** Opening GIVEN RECORDS block **

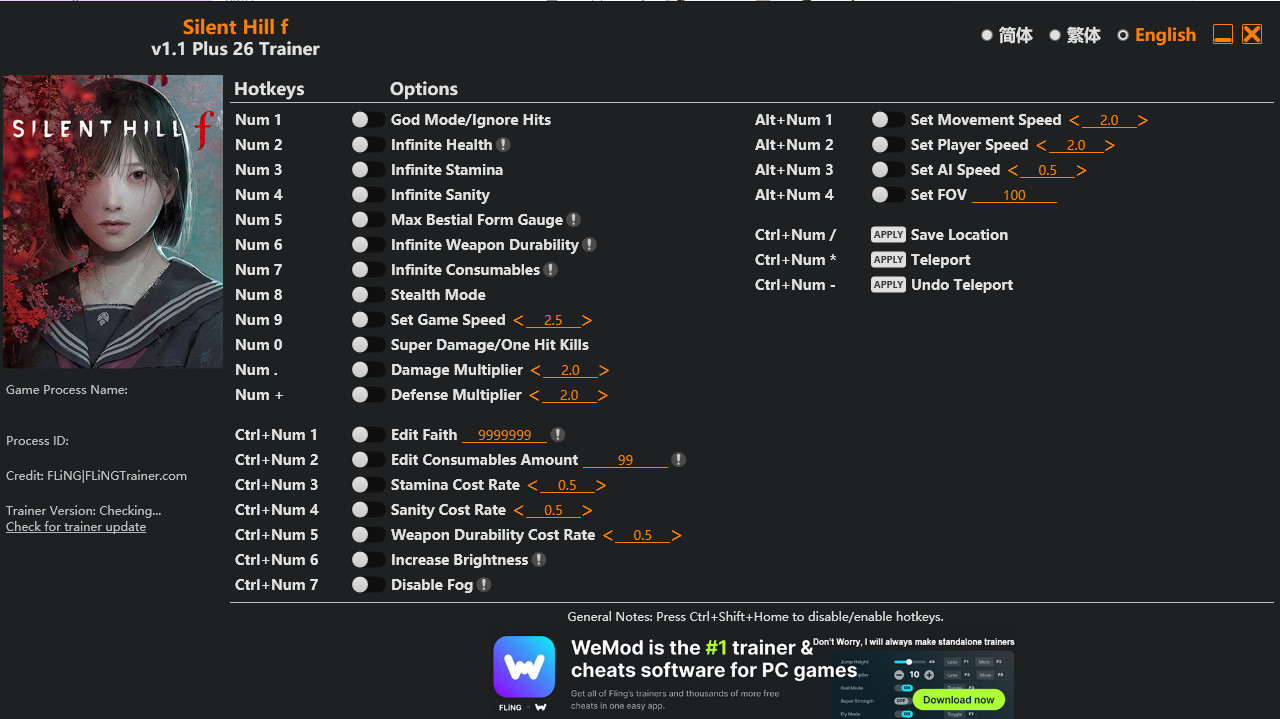Click the Download now button in the WeMod ad

coord(958,700)
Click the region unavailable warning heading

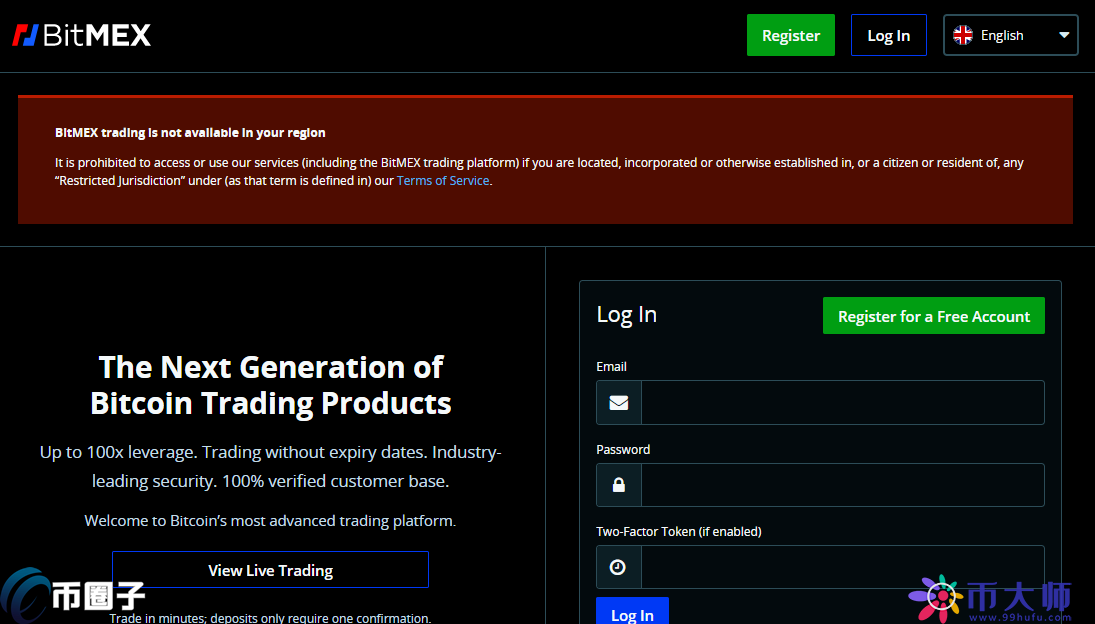190,132
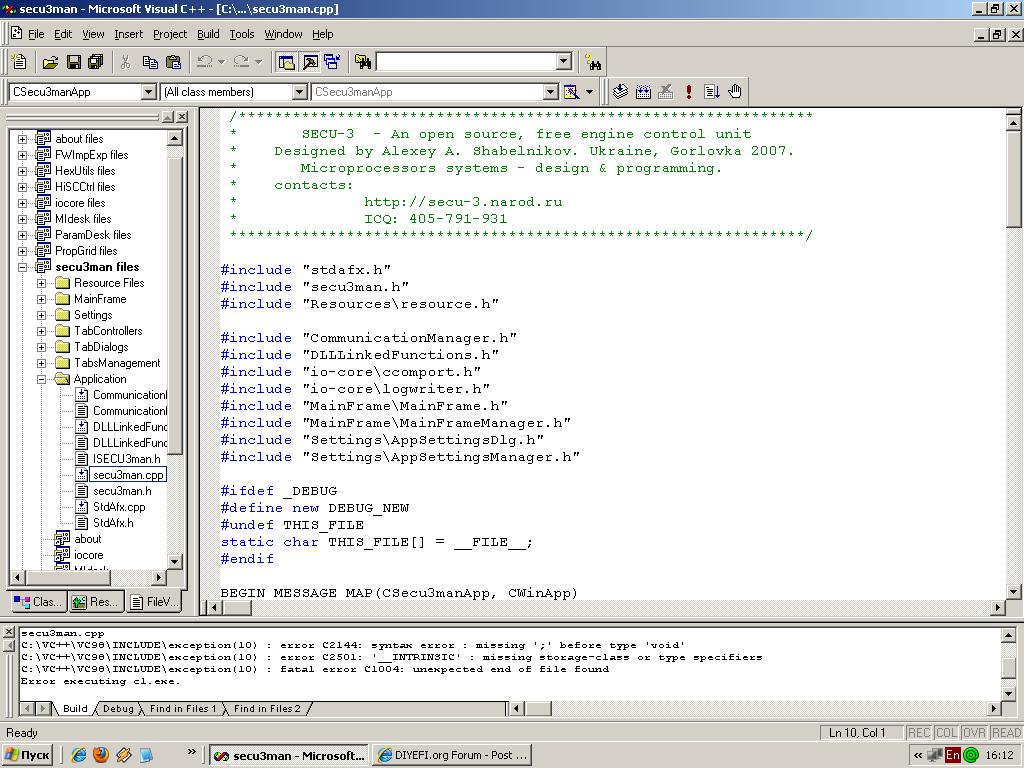Toggle the Workspace window toolbar button
Screen dimensions: 1024x768
point(287,62)
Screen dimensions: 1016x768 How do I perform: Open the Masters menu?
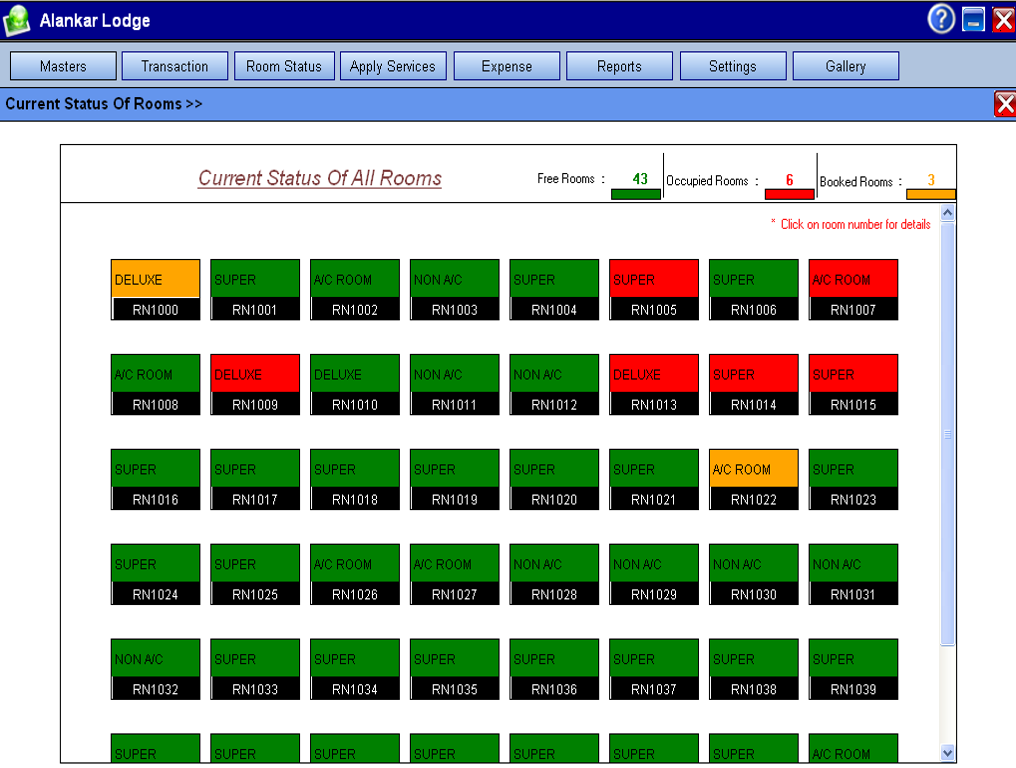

** Closing GIVEN RECORDS block **

#### [PROBLEM DESCRIPTION]
Word for word, restate the lines from the line with "Click the region unavailable warning heading" through the last line of the entries, and nothing beyond them. Omit pictures.

#### [ANSWER BOX]
Click the region unavailable warning heading

190,132
Toggle the Workspace window toolbar button
Screen dimensions: 1024x768
point(287,62)
Screen dimensions: 1016x768 How do I perform: Open the Masters menu?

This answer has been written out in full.